Caught and stripped of their weapons,
these new P.O.W.'s are summarily tossed
into the dog kennels to cool their heels.
Meanwhile,
Stone finally wakes up, finds Verona
alone, playing with his baseball cards,
and becomes enraged on learning that Dolan
and Mittens were stupid enough to go on a
safari behind enemy lines. Ordering Verona
to mount up, as they start to search for
their missing comrades, the duo comes upon
several large chunks of debris
strewn throughout the forest that is
inexplicably cold to the touch. Then,
following the trail of wreckage, Stone and
Verona find signs that something big
crashed through the treetops. Sending the
motor-mouthed Verona and his wild theories
to scout ahead so he can think in peace,
Stone watches as the boy from Jersey (--
at least he ain’t from Brooklyn --) crests
the next hill, stops dead in his tracks,
and then calls for the Sarge to come up
and take a look because he’ll definitely
want to see what's on the other side: a
crashed spaceship, augured deep into the
ground -- the same ship in
Dolan’s pictures.
As
they cautiously approach the wreck Stone
thinks it must be some kind of Nazi
super-zeppelin, but Verona has a hunch
that it isn’t local at all -- and the
only way to find out for sure is to get inside.

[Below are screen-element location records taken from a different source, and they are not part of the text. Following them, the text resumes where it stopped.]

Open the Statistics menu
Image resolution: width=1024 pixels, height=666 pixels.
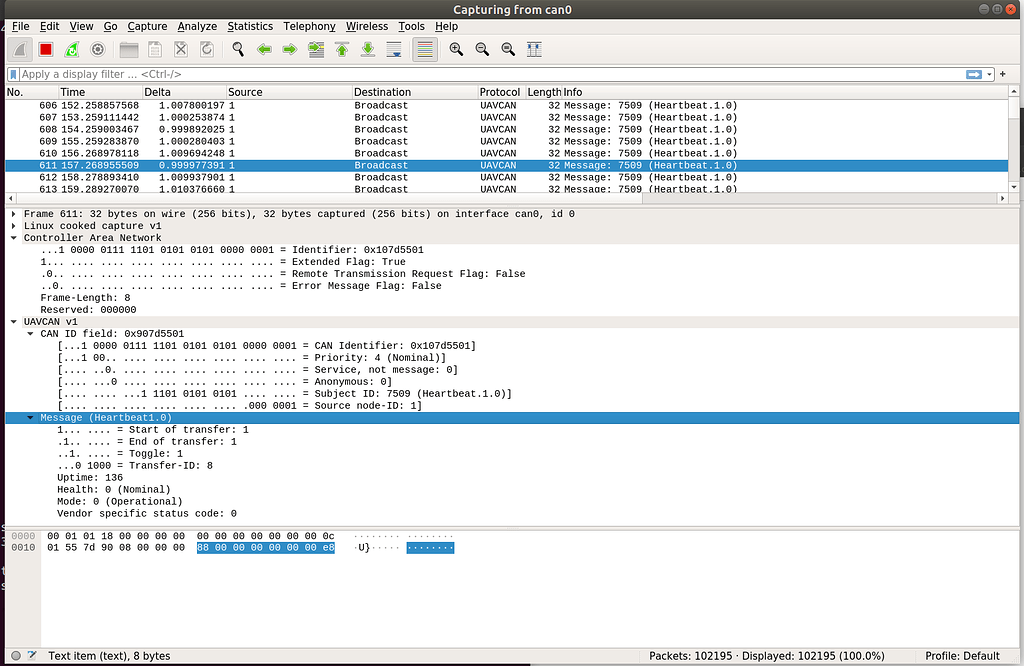coord(250,26)
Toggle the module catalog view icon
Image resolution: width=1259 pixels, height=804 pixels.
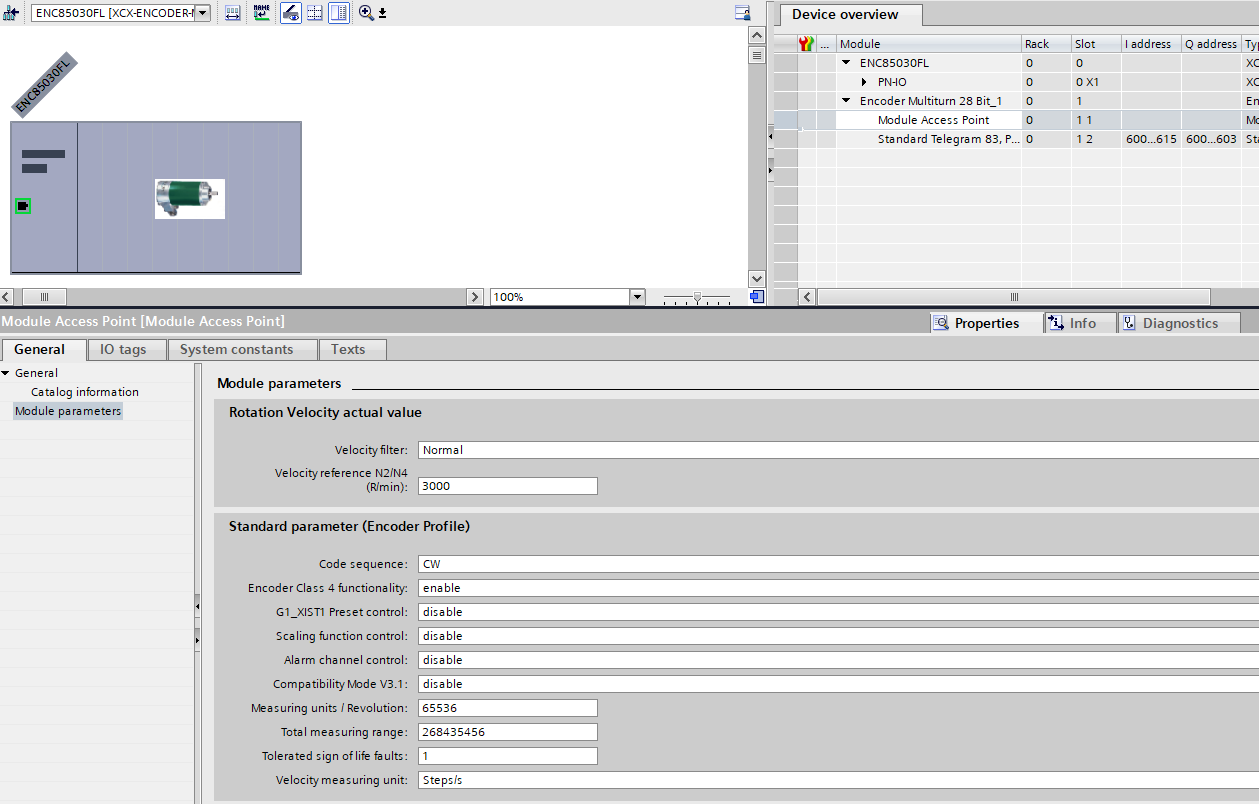291,13
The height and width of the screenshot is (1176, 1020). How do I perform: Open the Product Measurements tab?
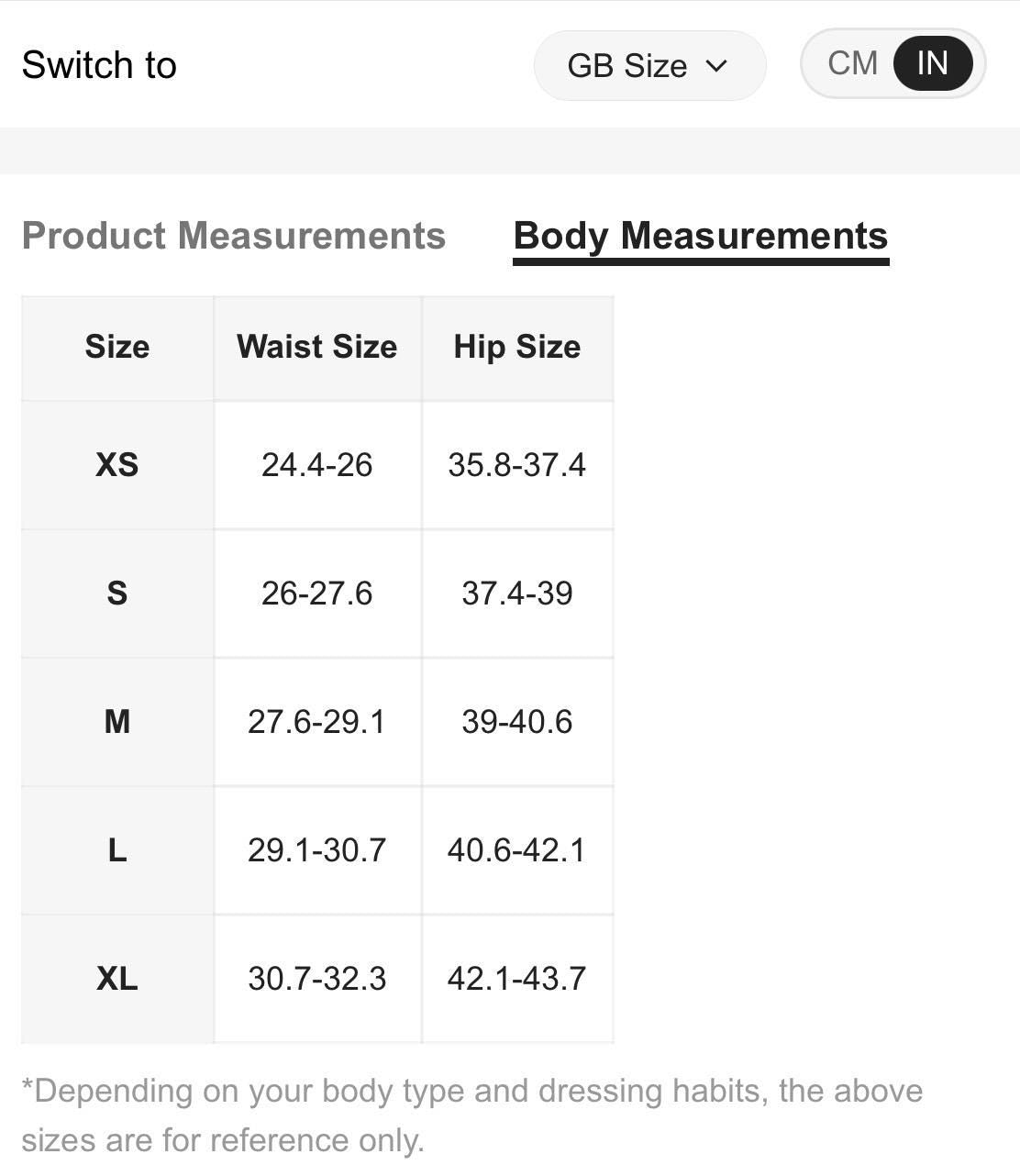click(233, 236)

They find a hatch, manage to pry it open,
and, despite all protests, Verona jumps
in. Stone quickly goes in after him, and
after several harrowing turns, the two
become more convinced that the ship is
extraterrestrial in origin. This is
confirmed when they find the cockpit and
the corpse of one of the pilots (--
and one notes that it looks just like the
moose Verona saw the night before).
Perhaps not in the wisest of moves, Verona
starts pushing buttons, and though he
manages to get the lights on he also
accidentally trips the doors, sealing them
inside the cockpit! Stone takes over, and
as he fiddles with the controls to
hopefully open the hatch, Verona manages
to sneak some doohickey off the alien
corpse. (Man,
that’s just rude.) Finding
something that looks like a periscope
Stone spots a caravan of SS troops closing
in on the crash site. And as the Germans
secure the area and move toward the hatch,
trapped inside like a couple of sitting
ducks, Stone locks and loads, preparing
for a firefight. But Verona starts
thinking like a Martian and finds an
escape hatch, allowing the two GI’s to
slide outside to safety. Just in time,
too, as they overhear that Dolan and
Mittens have been captured. Meantime, not
wanting the alien ship -- or whatever it
is, to fall into German hands, Stone drops
a grenade down one of the engine's exhaust
ports. The ship explodes, taking all the
Germans with it.
Night
falls, and back at the German camp, the SS
troops that weren't blown up have managed
to catch and cage Verona's alien moose. In
the command tent, Mittens, despite getting
his face pounded in by a large Nazi thug,
refuses to talk. Dolan, meanwhile, won’t
talk either. Aware of who he is, the
German commander takes Dolan to see the
space critter. Though the reporter denies
any knowledge of the alien's origins, the
Germans don’t believe him. (Here,
we finally get a good look at the critter,
and frankly, it’s kinda cute.) Outside,
a heavily escorted caravan arrives, and a
very short -- and very familiar,
mustachioed Nazi gets out of the main car
and orders them to -- (my German is
a little rusty, but the gist of it is)
-- take the monster back to Berlin,
immediately. He also inspects the
prisoner's dog tags, and, as he makes fun
of the captive's Polish heritage, Mittens
picks this time to wake up and clocks the
little German right in the face.
Leading
to the films funniest line -- although I
have a feeling Mittens would have been
shot on the spot for popping der Führer
right in der Führer's face.
After
the little Nazi and his entourage depart,
the remaining SS start to break camp.
Dolan and Mittens are tossed back into the
kennels and watch as the alien is loaded
into a truck. When a guard approaches them
we realize it's Verona in disguise. But
then the big Kraut who beat up Mittens
checks on the prisoners and grills Verona,
in German, about his shabby appearance. (Verona’s
answer to everything is "Ja" --
the only German he knows, which leads to
high comedy. Man, Tarantino so ripped this
off!)
Of course, with this conversation going
nowhere fast Verona makes his move and
knocks the thug out. Releasing the others he
tells them to head for the truck the
alien's on, which Stone has already
commandeered. And while Dolan and Verona
climb in back and toss out the German
scientists, Mittens climbs in front and
starts blasting with a machine gun as
Stone circles the camp until its reduced
to rubble. But, before they can get clear,
a German bazooka man draws a bead on them.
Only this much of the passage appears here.